A Mind of Its Own: A Cultural History of the Penis
- Author: David M. Friedman
- Language: English
- Subject: Human sexuality
- Publisher: Simon & Schuster
- Publication date: 2001
- Publication place: United States
- Pages: 358
- ISBN: 978-0-684-85320-8

= A Mind of Its Own: A Cultural History of the Penis =

2001 book by David M. Friedman

A Mind of Its Own: A Cultural History of the Penis is a non-fiction book by New York-based columnist and author David M. Friedman that details the history of the human penis.

== Format ==
The book is set up in different time periods, beginning with Mesopotamia and ending with modern Western beliefs about the male sex organ, ranging from being considered divine to being hidden. Two of the major focuses of the book are Sigmund Freud's sexual theories and the erection industry, such as Viagra. In the descriptions of how different religions have treated human penises, Friedman says that Christians started the trend of not liking the portrayal of the male sex organ.
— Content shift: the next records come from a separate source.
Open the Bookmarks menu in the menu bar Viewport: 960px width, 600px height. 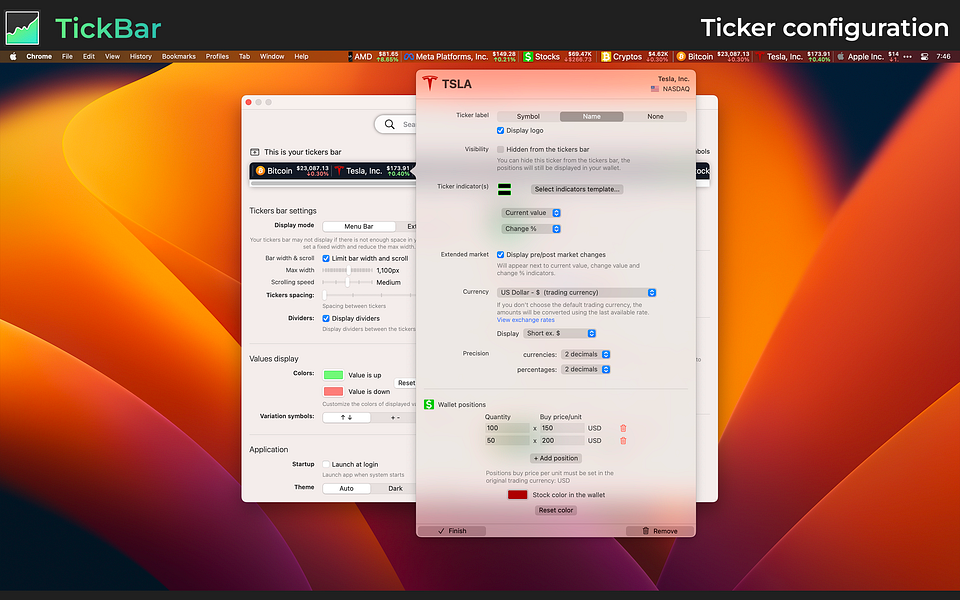178,56
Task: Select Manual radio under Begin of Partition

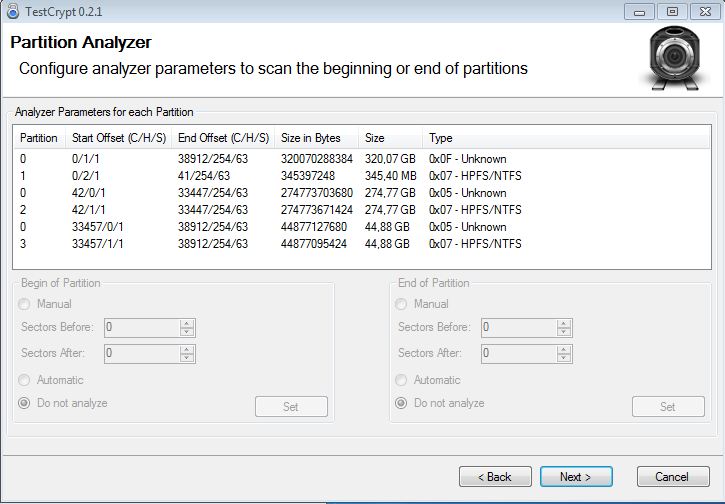Action: tap(24, 304)
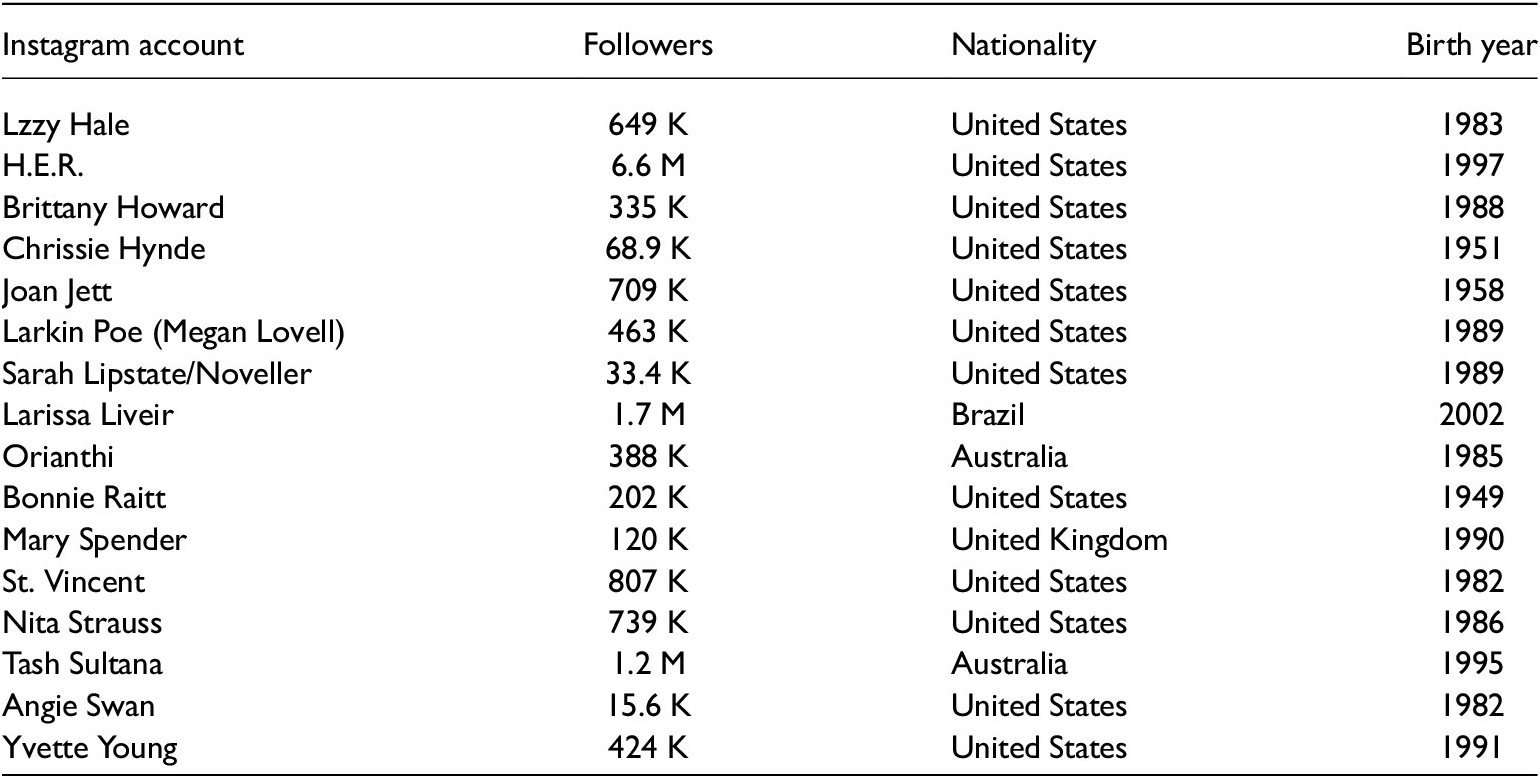Select the Sarah Lipstate/Noveller name
Image resolution: width=1540 pixels, height=778 pixels.
point(157,374)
There is a chapter about pseudoscientists who try to link penis size to race, while the last chapter of the book focuses on the erection industry.

== Reception ==
In The BMJ, Birte Twisselmann wrote that the book is "educational and entertaining by virtue of an amazing amount of information gathered from a wide range of mythical and medical, cultural and scientific, historical and humorous sources. It is the casually presented details and conclusions that provide food for thought." A book review in the Journal of the History of Sexuality by Jeffrey M. Dickeman described it as "high journalism, neither acceptably historical nor cultural." Wisam Mansour of the Journal of Men, Masculinities and Spirituality said that it is written "in a scholarly manner coupled with a sense of humor."

Ian Sansom of The Guardian described the book as a work of philosophy in its own way. Writing for the New Statesman, Marcelle D'Argy Smith commented that "Friedman's book reads like a Hollywood epic" as a mix of "sex, death, torture, self-destruction, heroes, villains, love, drugs, money and high-tech machinery." A Seattle Times review said the book is "embarrassingly europhallocentric."